It is clear that all these shortcomings, which are still normal when it comes to the volume of business of the marketplaces we have mentioned, derives both from the mere mass of millions of users and hundreds of thousands of daily items to be examined through very precise checklists; and by the ever-increasing sophistication of copies. The most complicated part of the process, however, remains recruiting: there are no universities for authenticators and, examining the various statements of companies about it, we see how many teams are composed of professionals who come both from the world of auctions, such as Sotheby's or Christie's, as well as from online expert forums, who have developed a deep knowledge of models and materials. In an article on Medium, a user shows how a fake model of adidas Futurecraft 1.0 had been betrayed through light: the 3D printed sole of the sneaker was crossed by light, that of the fakes was not – and the details of the sole showed some inaccuracies in the finishes that proved its falsity.
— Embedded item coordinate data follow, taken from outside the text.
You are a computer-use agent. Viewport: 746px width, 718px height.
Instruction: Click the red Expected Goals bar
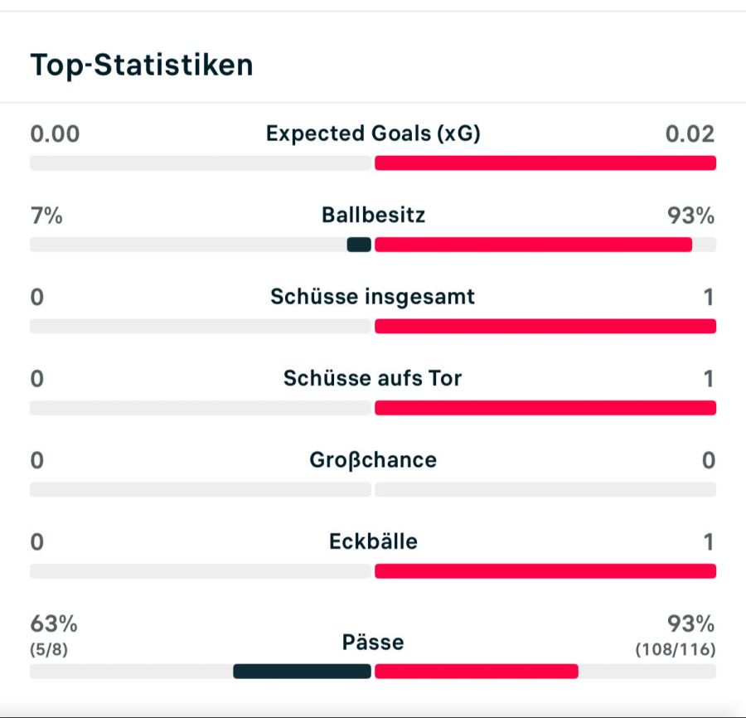pos(545,163)
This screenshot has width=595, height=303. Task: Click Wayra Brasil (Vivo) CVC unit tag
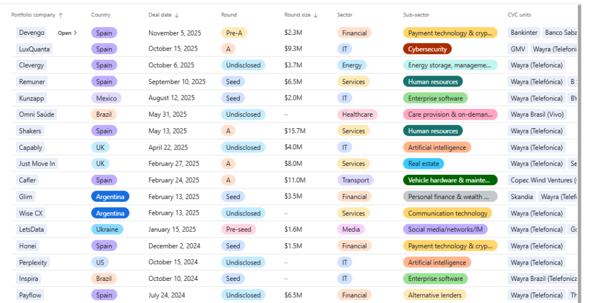[537, 114]
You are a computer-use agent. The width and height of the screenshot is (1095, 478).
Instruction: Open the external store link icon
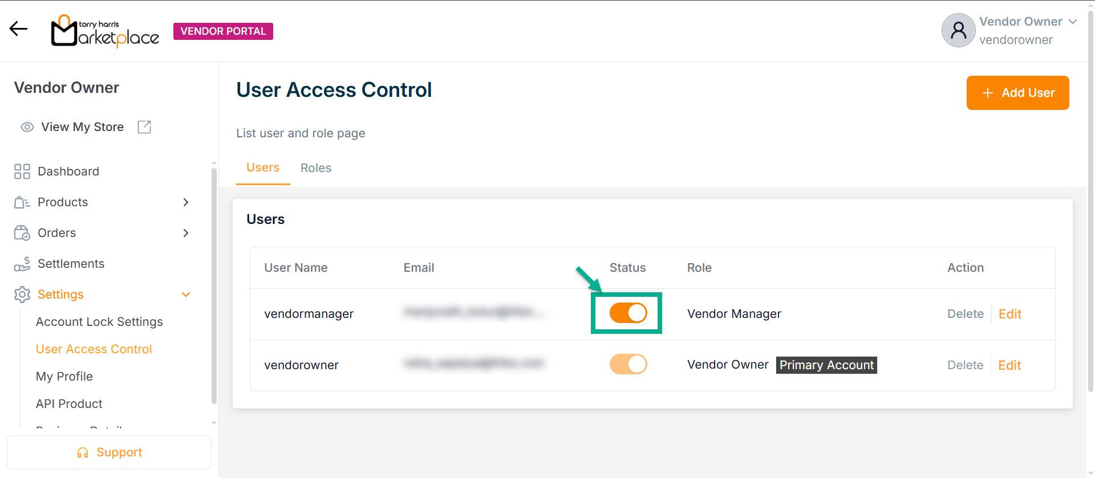coord(144,127)
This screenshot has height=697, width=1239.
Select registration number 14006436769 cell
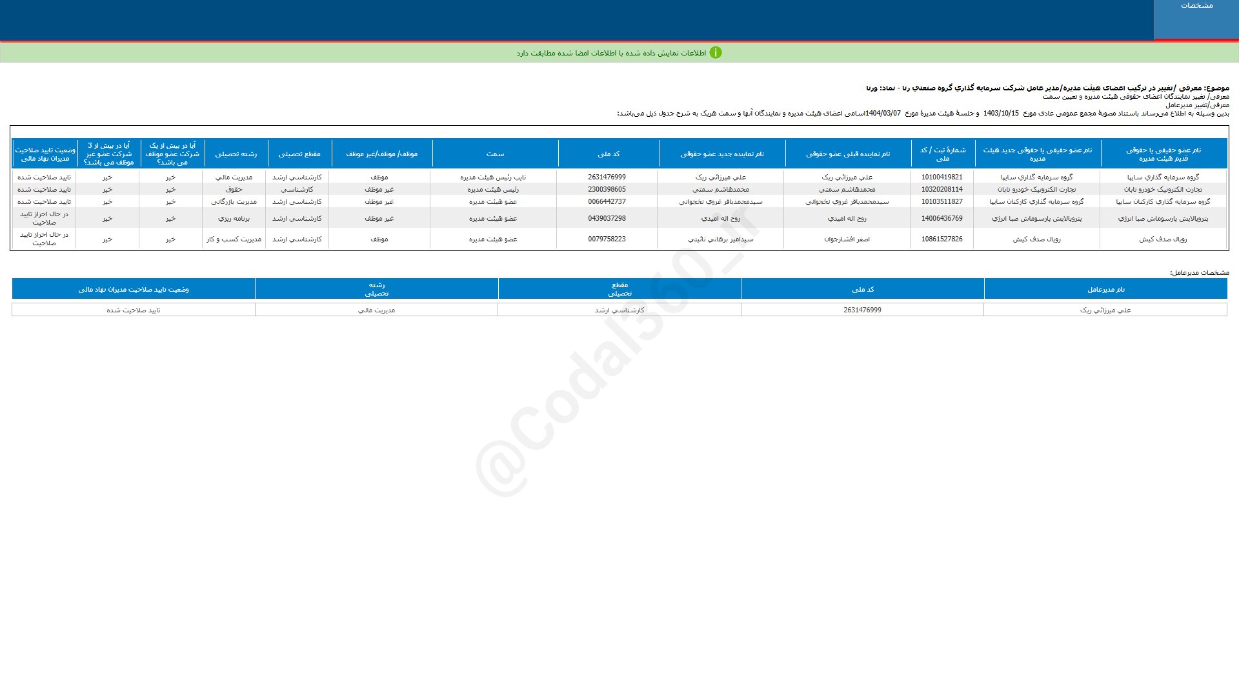[942, 219]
A type of detail, that is, that only those who make shoes and those who know them from top to bottom would be able to recognize.
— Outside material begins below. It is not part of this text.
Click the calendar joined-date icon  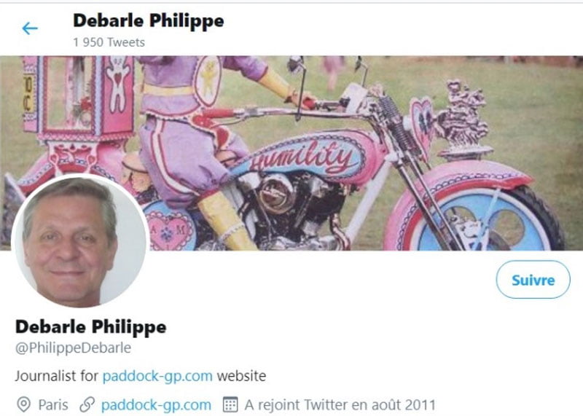pyautogui.click(x=230, y=404)
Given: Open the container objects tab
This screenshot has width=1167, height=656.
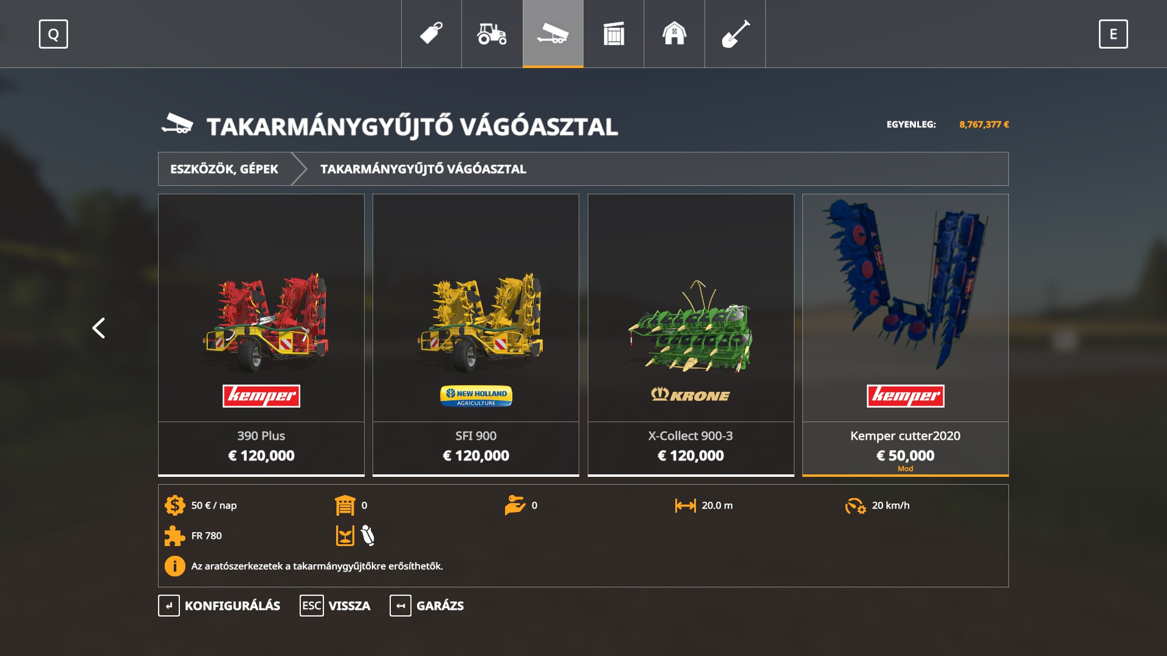Looking at the screenshot, I should point(614,33).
It is a type of multidisciplinary learning (ranging from the history of fashion to watchmaking) that ends up accumulating and crystallizing: Vestiaire has a 600-page handbook regularly updated that contains all the indications to identify counterfeits; similarly StockX has a checklist consisting of over one hundred data points while services such as LegitGrail are being born that are basically independent authenticators that require each object to be verified by at least four different people while Trove, which is a kind of resell service provider for brands, just collaborating with them acquires the competence on the product from the same manufacturers. Recently, then, blockchain technology has become a new authentication method with the Aura Blockchain Consortium (the one formed by LVMH, Richemont, the Prada group and OTB) that «can give brands more control over stolen or fake goods, and it allows customers to maintain the value of their investment». Another example of technology applied to authentication by brands is the inclusion of a QR Code between the labels of the individual garment.
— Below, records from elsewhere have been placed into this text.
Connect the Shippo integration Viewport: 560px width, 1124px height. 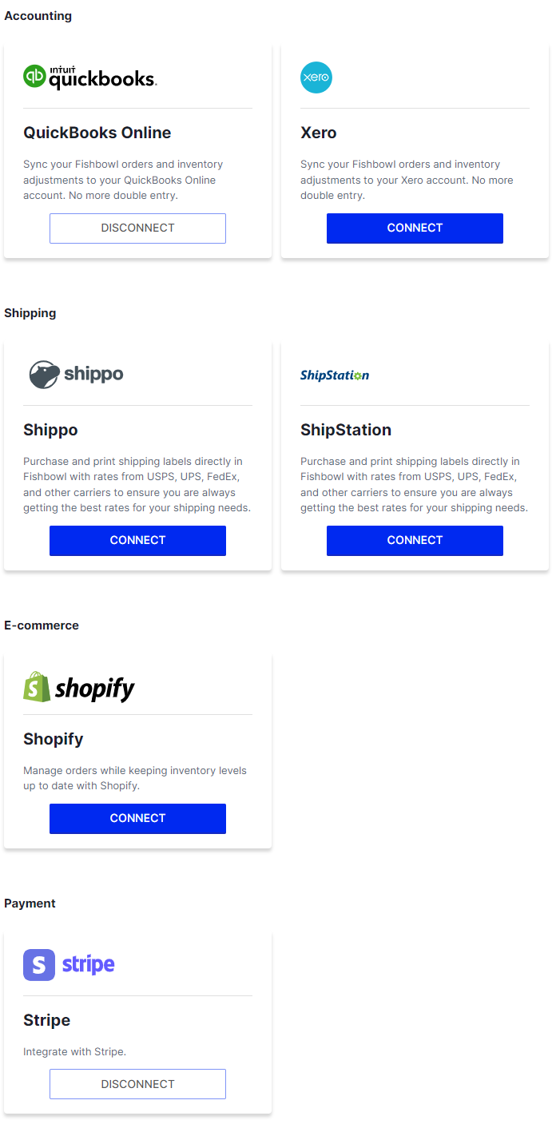point(137,540)
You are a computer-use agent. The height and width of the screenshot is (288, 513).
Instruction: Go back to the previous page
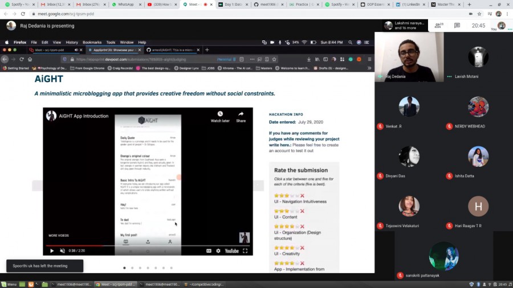click(5, 14)
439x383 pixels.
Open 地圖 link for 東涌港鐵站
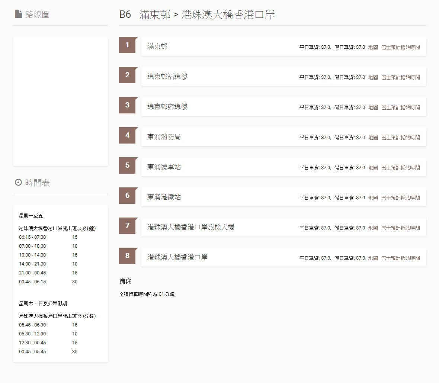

The number of initiatives, investments and experiments present today in the field of authentication, as well as the secrecy of handbooks that is growing, considering how every handbook or checklist is also a manual of the perfect counterfeiter, gives the measure with which the authentication job market is expanding and how it could give rise to the need for a category of specialized professionals. A category that would also be so transversal through different fields and skills that it could justify the birth of specialized courses in fashion schools, a step that would still testify to a complete recognition of the secondhand luxury market by individual brands – a "political" knot so to speak that at the moment is on the road to resolution.